- Exercise materials -
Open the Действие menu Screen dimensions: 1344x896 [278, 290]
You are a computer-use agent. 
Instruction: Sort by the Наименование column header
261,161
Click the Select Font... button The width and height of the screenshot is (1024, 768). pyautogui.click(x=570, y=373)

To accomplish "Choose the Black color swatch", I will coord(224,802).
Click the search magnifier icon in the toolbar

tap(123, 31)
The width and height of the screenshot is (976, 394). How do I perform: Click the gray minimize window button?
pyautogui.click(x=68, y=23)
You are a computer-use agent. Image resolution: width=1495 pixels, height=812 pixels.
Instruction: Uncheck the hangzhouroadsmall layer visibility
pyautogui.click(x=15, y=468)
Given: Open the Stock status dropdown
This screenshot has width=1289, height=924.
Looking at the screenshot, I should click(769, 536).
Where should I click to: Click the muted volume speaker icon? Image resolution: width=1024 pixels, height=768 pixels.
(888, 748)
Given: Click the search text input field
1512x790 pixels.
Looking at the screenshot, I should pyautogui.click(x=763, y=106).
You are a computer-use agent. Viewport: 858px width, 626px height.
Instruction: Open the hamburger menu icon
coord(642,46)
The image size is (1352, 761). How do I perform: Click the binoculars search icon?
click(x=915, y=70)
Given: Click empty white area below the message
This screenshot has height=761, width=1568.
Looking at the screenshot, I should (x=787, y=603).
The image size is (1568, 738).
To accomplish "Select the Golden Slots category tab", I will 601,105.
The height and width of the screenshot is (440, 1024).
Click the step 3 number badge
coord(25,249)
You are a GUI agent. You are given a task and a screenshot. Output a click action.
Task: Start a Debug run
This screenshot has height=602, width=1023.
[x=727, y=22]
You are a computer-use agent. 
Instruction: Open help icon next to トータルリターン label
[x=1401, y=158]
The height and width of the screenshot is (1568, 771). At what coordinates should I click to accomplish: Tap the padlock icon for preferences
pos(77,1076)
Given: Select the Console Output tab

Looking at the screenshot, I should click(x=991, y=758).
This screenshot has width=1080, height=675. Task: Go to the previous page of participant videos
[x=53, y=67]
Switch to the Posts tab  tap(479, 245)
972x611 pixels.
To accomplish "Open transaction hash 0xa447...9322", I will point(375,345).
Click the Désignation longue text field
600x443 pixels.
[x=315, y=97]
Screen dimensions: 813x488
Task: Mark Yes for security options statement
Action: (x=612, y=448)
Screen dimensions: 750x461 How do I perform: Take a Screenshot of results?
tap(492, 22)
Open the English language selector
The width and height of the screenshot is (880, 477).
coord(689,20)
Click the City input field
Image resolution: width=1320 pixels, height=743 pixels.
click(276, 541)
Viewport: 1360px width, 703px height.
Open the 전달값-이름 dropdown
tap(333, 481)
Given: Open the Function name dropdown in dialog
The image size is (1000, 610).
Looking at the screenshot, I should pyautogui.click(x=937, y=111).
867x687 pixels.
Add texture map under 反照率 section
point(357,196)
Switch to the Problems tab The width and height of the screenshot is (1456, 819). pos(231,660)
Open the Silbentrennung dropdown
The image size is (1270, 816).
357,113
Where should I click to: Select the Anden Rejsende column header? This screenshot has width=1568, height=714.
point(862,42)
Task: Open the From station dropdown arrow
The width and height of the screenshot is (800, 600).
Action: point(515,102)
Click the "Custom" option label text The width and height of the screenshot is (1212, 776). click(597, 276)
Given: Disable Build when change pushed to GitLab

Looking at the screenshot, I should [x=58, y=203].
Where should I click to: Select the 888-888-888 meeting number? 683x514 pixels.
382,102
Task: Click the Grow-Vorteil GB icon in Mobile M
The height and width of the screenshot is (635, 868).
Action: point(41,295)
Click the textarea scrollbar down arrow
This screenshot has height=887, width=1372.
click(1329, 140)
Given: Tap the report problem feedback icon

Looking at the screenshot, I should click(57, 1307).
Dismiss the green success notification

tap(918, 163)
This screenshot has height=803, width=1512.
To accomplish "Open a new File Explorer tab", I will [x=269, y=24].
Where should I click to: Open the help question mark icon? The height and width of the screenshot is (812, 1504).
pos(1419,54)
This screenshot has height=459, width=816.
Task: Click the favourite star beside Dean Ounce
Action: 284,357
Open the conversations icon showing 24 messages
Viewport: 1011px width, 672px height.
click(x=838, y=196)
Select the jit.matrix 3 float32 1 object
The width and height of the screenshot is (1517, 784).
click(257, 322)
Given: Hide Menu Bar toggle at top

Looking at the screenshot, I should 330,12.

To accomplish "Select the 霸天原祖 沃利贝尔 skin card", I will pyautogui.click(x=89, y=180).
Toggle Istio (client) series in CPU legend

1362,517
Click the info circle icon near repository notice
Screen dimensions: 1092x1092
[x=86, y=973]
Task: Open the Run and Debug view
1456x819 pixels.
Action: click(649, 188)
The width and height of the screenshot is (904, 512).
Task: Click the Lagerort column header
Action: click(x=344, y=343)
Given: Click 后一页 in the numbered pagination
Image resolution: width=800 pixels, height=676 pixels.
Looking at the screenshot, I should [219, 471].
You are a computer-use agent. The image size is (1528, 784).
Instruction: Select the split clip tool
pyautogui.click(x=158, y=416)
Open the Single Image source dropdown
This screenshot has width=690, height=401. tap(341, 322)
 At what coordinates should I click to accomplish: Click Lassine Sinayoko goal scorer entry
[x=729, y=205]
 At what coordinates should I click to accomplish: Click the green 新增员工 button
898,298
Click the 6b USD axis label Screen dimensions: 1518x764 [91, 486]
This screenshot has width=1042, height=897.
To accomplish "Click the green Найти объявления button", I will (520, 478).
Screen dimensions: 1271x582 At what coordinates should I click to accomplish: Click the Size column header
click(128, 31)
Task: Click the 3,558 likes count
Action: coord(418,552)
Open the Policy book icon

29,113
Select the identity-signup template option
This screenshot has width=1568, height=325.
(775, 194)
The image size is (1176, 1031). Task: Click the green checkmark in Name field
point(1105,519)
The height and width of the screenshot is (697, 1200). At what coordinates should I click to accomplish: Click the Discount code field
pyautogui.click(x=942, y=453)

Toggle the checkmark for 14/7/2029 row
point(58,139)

- Direction -
Rewrite the records from their first line through the line containing "coord(25,249)", inclusive, changing every "Instruction" to "Command" and leaving everything else as it is.

- Answer for the task -
Open the Действие menu Screen dimensions: 1344x896 [278, 290]
You are a computer-use agent. 
Command: Sort by the Наименование column header
261,161
Click the Select Font... button The width and height of the screenshot is (1024, 768). pyautogui.click(x=570, y=373)

To accomplish "Choose the Black color swatch", I will coord(224,802).
Click the search magnifier icon in the toolbar

tap(123, 31)
The width and height of the screenshot is (976, 394). How do I perform: Click the gray minimize window button?
pyautogui.click(x=68, y=23)
You are a computer-use agent. Image resolution: width=1495 pixels, height=812 pixels.
Command: Uncheck the hangzhouroadsmall layer visibility
pyautogui.click(x=15, y=468)
Given: Open the Stock status dropdown
This screenshot has width=1289, height=924.
Looking at the screenshot, I should click(769, 536).
Where should I click to: Click the muted volume speaker icon? Image resolution: width=1024 pixels, height=768 pixels.
(888, 748)
Given: Click the search text input field
1512x790 pixels.
Looking at the screenshot, I should pyautogui.click(x=763, y=106).
You are a computer-use agent. Viewport: 858px width, 626px height.
Command: Open the hamburger menu icon
coord(642,46)
The image size is (1352, 761). How do I perform: Click the binoculars search icon?
click(x=915, y=70)
Given: Click empty white area below the message
This screenshot has height=761, width=1568.
Looking at the screenshot, I should (x=787, y=603).
The image size is (1568, 738).
To accomplish "Select the Golden Slots category tab", I will 601,105.
The height and width of the screenshot is (440, 1024).
Click the step 3 number badge
coord(25,249)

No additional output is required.